> **WHAT TO PRODUCE**: Span requested from the data below: the line with "Where should I" through the line with "Task: Click the Demander 1 Marque button", both included. Give only these lines again, exactly, and leave every picture out.

START DATA SUPPLIED

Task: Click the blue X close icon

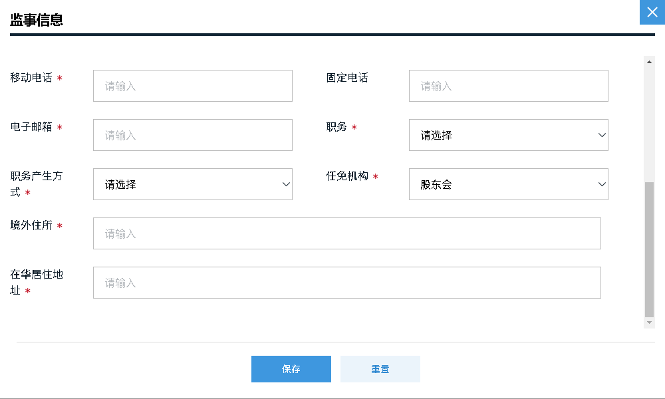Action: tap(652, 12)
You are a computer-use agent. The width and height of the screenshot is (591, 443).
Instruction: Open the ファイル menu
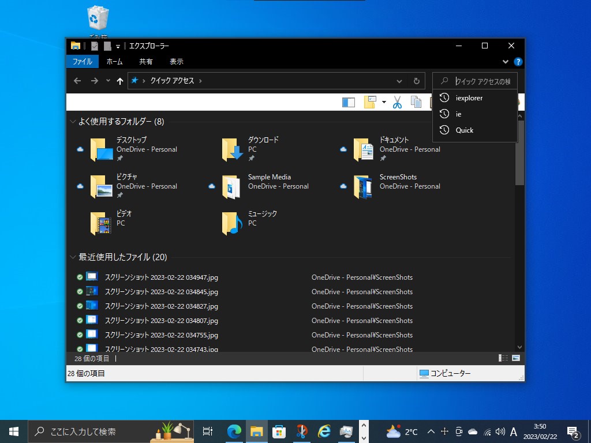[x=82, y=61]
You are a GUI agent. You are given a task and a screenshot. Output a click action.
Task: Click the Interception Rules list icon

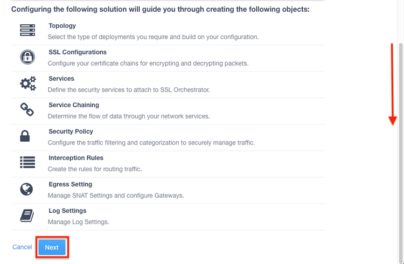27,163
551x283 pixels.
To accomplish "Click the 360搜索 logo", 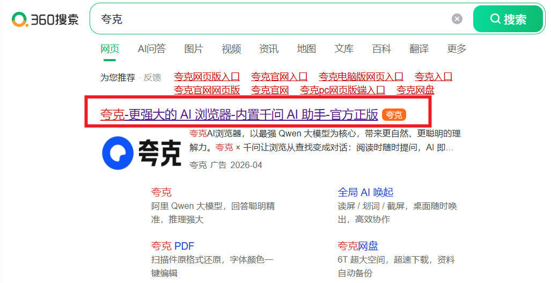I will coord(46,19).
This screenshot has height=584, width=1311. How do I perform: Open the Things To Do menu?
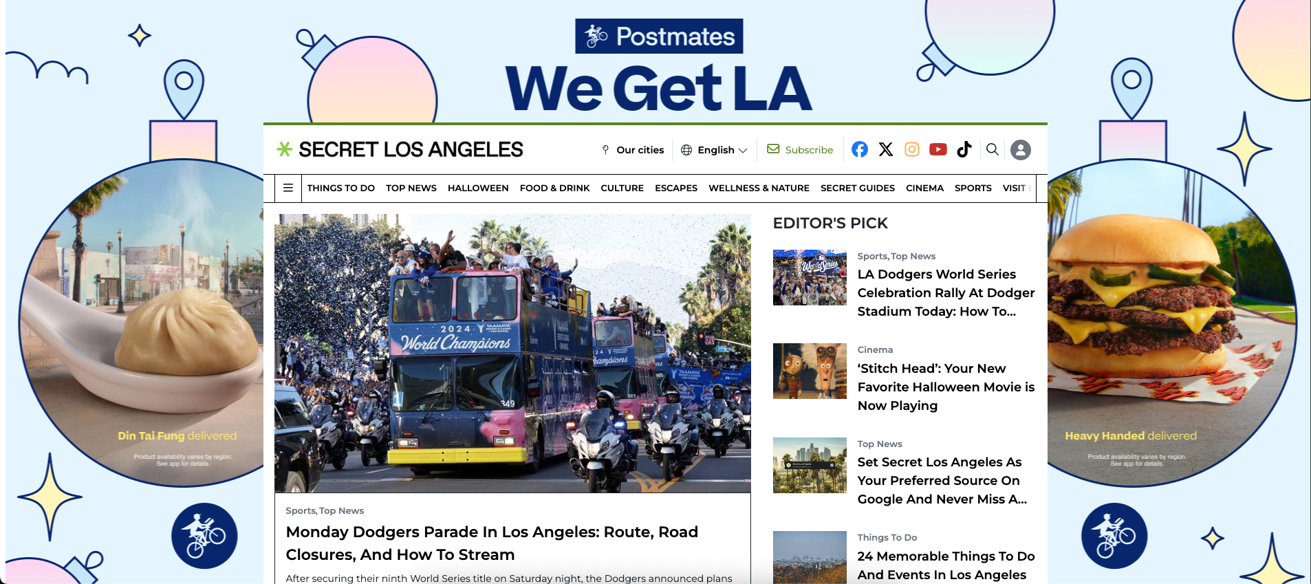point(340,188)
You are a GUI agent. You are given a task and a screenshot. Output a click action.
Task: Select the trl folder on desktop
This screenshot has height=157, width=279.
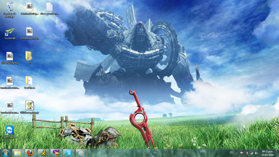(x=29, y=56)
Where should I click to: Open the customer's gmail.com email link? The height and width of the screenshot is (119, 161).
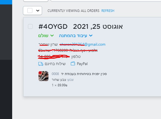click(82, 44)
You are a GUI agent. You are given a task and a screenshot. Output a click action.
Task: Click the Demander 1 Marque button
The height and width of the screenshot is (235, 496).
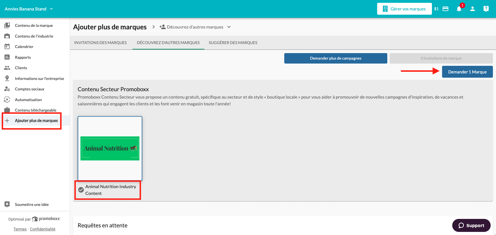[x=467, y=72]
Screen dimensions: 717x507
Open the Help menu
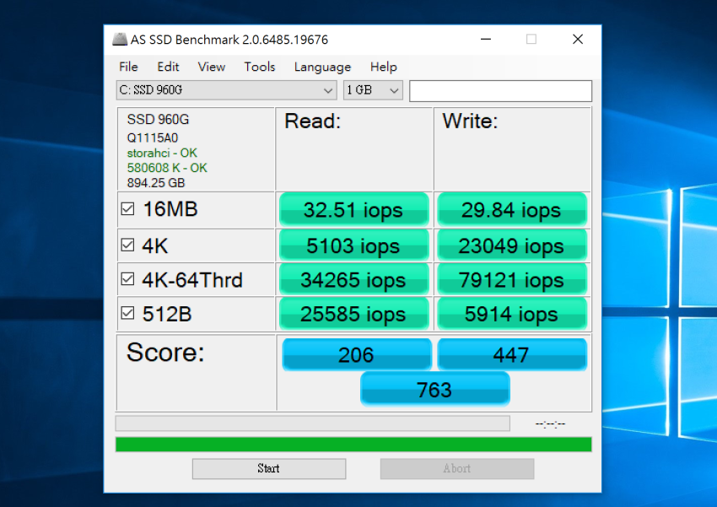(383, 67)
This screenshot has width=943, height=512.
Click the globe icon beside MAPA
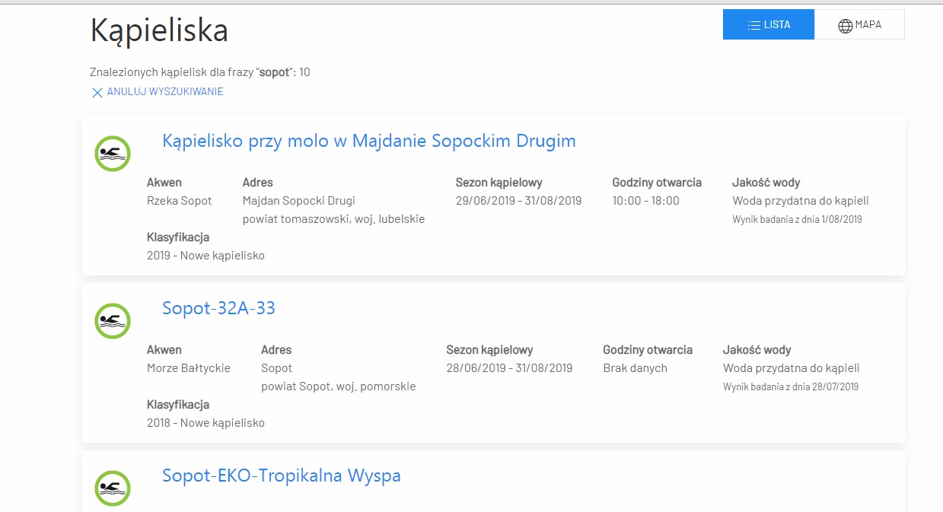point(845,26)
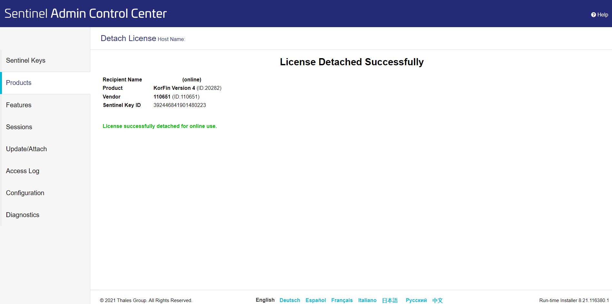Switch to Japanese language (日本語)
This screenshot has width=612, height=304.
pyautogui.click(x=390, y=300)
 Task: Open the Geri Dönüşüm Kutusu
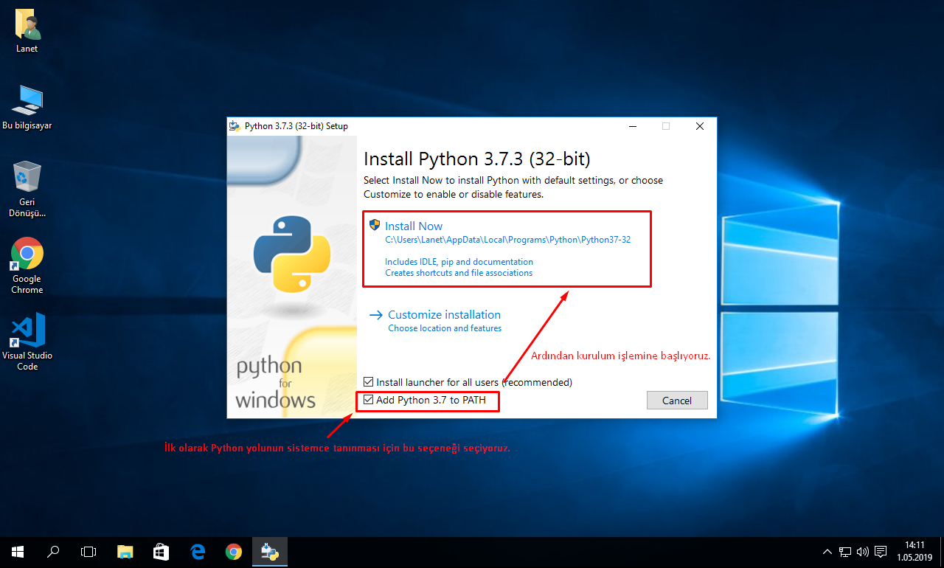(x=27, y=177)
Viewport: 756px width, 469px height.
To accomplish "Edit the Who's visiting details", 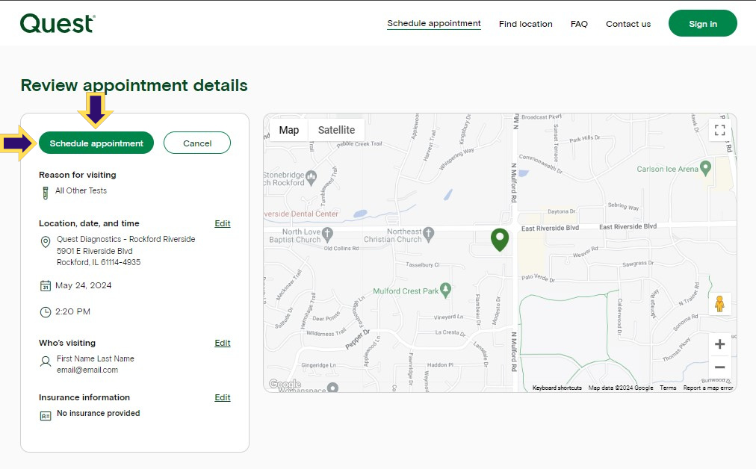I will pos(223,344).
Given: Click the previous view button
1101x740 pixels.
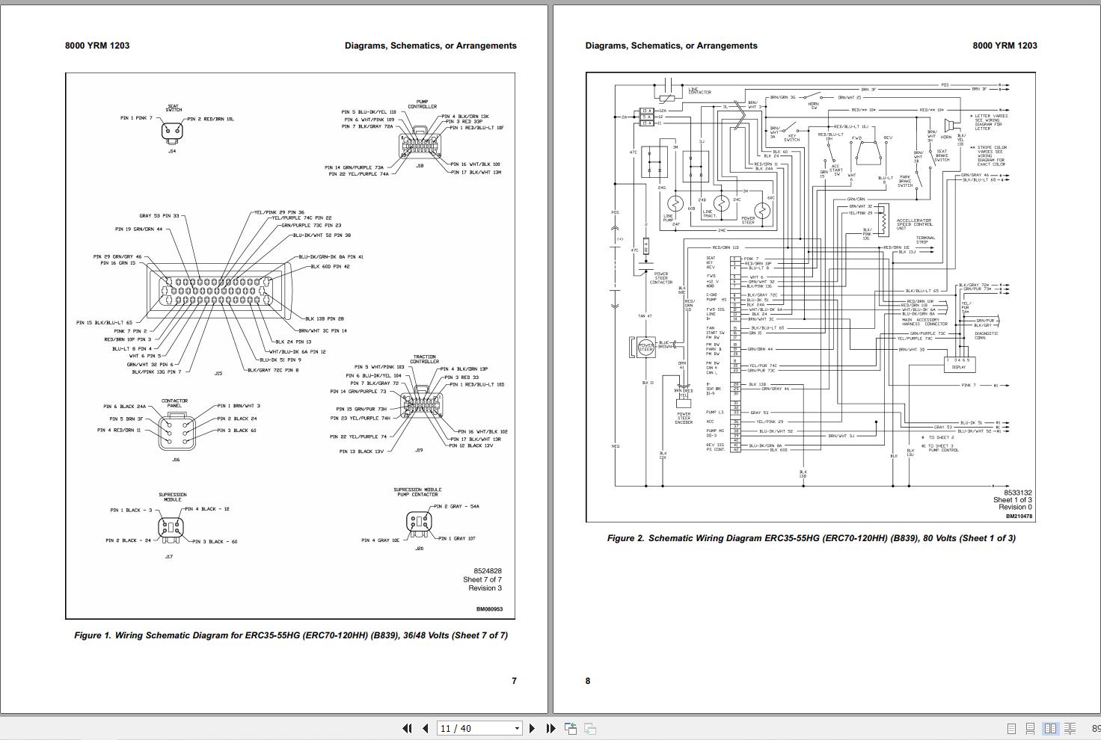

END DATA SUPPLIED

> **PROBLEM SOLUTION**:
Where should I click to: Open the customer's gmail.com email link? The height and width of the screenshot is (119, 161).
click(82, 44)
You are a GUI agent. You are given a task and a screenshot. Output a click action.
Task: Click the Demander 1 Marque button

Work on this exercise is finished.